→ **What you need to do**
The answer must be one number: how many lines in the data below include the string "label".

Records from a collection:
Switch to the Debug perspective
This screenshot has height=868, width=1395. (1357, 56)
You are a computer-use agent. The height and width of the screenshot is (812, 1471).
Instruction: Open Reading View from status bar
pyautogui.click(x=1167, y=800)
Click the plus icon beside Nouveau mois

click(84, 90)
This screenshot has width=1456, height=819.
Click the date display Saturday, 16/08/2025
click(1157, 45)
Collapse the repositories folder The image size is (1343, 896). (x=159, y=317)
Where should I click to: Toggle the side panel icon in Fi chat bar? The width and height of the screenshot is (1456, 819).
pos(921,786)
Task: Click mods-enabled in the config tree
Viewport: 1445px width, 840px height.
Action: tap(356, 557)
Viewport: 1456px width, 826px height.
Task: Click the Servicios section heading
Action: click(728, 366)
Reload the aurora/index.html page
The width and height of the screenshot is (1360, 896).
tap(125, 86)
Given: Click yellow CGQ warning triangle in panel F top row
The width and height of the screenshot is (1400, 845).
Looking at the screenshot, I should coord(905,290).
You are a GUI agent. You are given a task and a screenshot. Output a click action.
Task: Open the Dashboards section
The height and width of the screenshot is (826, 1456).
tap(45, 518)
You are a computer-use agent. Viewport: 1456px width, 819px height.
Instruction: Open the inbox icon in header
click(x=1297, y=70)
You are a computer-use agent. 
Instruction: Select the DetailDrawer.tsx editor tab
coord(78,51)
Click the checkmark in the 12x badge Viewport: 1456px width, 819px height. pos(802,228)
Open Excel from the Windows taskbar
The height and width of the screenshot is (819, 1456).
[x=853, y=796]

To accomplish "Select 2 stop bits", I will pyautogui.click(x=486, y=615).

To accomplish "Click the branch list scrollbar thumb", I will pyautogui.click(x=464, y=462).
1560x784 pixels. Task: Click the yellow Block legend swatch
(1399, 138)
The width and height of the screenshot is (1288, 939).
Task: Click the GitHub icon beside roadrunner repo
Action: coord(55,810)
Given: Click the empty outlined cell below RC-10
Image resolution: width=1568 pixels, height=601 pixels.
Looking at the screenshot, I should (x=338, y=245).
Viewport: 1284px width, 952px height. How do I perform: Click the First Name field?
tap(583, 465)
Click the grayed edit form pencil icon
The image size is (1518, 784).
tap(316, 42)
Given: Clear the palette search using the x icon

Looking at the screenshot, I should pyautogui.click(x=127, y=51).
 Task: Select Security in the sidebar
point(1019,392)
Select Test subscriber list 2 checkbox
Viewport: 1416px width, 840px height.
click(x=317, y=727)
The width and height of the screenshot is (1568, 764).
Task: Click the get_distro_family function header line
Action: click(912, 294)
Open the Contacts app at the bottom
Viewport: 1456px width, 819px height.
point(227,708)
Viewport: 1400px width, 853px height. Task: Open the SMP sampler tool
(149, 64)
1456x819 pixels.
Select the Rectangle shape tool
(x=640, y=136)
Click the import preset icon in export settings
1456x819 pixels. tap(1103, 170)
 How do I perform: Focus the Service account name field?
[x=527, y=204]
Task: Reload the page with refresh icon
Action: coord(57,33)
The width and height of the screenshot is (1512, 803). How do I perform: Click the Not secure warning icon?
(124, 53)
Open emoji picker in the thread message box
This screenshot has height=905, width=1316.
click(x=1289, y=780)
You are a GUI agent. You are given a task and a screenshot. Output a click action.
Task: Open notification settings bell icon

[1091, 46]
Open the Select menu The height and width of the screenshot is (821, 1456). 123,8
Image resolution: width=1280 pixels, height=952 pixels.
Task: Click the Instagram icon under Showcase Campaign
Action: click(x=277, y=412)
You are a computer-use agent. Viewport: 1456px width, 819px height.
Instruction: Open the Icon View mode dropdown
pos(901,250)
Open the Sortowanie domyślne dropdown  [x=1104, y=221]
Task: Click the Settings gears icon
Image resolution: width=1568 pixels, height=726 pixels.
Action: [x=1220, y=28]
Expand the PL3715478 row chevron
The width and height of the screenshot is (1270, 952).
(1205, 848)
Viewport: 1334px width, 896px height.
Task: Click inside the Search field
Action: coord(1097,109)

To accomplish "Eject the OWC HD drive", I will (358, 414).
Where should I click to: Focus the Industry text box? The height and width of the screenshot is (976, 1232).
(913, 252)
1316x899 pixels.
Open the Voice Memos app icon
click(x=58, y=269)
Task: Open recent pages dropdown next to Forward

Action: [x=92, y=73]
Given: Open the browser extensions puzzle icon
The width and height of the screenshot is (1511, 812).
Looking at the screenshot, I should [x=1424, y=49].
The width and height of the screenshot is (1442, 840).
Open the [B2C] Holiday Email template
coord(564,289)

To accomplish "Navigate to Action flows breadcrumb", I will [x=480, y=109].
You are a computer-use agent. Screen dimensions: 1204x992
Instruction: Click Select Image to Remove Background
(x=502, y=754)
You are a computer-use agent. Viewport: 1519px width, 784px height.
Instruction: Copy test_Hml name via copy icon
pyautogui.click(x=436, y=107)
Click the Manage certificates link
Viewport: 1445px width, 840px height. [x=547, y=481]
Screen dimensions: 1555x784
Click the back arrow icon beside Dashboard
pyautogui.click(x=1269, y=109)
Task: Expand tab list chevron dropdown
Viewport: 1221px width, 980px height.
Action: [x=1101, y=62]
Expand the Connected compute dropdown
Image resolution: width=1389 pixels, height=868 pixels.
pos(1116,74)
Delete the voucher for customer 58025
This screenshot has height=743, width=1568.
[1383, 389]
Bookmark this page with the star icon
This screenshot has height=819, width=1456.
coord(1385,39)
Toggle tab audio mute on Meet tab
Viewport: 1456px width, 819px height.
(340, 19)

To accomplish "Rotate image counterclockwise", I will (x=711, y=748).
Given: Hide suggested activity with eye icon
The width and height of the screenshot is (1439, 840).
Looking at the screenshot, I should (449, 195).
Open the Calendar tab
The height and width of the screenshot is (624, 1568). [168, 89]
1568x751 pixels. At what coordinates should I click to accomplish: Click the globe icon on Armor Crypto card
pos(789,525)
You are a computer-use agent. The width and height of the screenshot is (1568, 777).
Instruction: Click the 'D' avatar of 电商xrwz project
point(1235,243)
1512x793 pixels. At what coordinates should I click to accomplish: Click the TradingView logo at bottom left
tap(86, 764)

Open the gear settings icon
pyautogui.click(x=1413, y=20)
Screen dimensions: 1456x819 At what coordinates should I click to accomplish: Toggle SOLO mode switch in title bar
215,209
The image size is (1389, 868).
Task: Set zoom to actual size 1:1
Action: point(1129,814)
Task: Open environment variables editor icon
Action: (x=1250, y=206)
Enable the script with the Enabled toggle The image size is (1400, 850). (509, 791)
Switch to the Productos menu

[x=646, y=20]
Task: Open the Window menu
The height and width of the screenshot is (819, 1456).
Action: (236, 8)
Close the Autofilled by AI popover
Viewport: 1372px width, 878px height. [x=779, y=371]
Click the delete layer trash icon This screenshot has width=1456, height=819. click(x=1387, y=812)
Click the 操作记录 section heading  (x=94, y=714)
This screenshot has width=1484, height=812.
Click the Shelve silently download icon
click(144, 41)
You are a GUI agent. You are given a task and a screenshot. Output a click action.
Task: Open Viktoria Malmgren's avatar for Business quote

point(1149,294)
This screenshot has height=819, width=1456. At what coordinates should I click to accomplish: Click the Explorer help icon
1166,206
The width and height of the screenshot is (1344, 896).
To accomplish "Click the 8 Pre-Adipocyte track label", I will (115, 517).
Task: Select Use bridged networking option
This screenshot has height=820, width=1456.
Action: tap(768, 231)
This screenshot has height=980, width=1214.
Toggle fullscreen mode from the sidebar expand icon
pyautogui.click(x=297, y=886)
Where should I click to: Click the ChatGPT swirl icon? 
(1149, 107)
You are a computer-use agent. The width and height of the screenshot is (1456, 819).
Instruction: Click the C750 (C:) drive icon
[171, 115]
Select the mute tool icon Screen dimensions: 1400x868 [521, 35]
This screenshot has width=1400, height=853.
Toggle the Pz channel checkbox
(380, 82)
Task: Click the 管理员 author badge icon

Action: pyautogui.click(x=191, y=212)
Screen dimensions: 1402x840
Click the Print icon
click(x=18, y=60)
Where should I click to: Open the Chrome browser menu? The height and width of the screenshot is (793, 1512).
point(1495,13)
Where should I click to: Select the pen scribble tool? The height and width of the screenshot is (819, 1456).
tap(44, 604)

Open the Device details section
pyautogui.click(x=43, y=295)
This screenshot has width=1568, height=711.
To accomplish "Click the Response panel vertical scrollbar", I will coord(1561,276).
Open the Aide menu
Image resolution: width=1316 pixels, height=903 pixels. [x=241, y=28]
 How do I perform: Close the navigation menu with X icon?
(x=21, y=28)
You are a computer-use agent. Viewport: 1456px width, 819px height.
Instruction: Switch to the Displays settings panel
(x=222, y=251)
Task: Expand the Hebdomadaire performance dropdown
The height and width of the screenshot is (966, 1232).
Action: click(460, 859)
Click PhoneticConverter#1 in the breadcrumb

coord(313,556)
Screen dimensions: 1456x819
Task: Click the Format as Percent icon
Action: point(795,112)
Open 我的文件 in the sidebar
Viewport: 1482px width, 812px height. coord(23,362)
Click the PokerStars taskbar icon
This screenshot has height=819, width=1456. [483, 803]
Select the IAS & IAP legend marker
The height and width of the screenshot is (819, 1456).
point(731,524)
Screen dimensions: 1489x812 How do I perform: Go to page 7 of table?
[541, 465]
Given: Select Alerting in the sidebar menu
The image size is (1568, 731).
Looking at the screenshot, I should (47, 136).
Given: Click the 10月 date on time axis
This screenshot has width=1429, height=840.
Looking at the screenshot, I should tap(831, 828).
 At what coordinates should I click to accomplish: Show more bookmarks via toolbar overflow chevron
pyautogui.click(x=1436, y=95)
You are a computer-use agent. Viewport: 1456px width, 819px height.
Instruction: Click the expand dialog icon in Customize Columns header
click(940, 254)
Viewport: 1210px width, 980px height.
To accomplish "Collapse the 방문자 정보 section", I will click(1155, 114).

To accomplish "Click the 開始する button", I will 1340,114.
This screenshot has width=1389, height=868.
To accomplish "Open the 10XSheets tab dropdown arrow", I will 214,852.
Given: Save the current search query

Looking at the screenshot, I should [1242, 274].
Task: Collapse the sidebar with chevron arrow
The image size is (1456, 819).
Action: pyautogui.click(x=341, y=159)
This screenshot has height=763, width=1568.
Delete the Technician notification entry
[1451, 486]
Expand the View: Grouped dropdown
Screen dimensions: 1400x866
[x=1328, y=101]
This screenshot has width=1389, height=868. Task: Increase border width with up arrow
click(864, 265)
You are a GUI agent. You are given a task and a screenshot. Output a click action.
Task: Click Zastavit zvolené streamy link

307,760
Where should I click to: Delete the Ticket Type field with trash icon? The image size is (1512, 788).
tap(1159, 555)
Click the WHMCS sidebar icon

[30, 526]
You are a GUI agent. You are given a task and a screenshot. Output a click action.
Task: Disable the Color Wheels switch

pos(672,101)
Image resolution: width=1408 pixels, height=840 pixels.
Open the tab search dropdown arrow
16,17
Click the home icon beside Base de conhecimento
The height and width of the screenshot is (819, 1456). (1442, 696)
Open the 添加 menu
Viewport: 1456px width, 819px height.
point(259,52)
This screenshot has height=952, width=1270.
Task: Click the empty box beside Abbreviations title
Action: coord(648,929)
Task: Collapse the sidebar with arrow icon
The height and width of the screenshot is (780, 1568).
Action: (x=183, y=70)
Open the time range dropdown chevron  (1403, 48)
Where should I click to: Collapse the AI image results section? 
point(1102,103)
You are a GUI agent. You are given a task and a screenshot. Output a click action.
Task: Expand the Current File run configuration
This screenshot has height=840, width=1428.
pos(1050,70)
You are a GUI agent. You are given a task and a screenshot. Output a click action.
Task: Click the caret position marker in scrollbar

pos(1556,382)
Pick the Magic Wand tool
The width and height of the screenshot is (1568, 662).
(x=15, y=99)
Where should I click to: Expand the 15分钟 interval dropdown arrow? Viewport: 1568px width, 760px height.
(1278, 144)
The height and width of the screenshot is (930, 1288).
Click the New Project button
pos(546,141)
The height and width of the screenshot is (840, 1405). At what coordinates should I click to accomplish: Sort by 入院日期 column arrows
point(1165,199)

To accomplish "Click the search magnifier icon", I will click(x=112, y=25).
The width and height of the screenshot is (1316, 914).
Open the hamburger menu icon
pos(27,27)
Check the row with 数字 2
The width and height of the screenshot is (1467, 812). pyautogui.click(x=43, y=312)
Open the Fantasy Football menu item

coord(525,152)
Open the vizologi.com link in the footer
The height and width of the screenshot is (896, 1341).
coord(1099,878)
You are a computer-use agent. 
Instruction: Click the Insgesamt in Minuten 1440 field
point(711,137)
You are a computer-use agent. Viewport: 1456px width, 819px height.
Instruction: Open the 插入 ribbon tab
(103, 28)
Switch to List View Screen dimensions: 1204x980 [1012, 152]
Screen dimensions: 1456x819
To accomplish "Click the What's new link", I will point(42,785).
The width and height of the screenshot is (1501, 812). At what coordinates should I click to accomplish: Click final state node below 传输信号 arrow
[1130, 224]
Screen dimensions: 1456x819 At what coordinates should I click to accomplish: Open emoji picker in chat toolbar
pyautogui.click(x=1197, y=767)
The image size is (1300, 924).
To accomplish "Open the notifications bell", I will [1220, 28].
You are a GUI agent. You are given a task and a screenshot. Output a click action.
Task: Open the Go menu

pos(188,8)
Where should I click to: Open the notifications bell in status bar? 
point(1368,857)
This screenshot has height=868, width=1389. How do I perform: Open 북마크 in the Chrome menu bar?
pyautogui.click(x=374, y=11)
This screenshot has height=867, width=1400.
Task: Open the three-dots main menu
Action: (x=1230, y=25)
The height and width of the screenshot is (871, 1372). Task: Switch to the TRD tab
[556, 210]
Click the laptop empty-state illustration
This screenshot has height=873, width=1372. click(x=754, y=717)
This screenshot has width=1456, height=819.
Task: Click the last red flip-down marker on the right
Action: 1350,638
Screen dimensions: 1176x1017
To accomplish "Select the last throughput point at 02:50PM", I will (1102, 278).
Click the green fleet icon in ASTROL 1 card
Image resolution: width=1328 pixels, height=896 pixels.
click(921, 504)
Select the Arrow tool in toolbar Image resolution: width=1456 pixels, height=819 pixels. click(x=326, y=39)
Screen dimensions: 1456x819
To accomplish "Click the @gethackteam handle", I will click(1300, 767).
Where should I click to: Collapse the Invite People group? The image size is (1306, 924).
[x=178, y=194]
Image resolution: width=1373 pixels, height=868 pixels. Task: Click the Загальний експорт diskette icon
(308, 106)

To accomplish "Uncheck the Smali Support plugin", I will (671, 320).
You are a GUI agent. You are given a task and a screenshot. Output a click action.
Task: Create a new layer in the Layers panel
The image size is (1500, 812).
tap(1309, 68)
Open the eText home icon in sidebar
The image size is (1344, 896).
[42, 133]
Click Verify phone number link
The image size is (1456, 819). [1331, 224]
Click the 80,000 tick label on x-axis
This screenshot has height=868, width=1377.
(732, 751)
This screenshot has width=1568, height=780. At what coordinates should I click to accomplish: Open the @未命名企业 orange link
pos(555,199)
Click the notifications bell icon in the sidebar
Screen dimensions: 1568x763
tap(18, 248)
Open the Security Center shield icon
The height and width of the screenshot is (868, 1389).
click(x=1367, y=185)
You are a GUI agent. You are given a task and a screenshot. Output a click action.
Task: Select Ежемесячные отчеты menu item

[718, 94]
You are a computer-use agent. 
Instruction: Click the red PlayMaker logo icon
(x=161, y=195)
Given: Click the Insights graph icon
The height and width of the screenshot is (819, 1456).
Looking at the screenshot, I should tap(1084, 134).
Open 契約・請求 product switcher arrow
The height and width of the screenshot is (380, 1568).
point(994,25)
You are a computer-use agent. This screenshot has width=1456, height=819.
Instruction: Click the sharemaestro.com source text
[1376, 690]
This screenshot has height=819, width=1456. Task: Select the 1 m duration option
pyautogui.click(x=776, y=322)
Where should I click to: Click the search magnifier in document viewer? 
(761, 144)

→ **Answer area**
2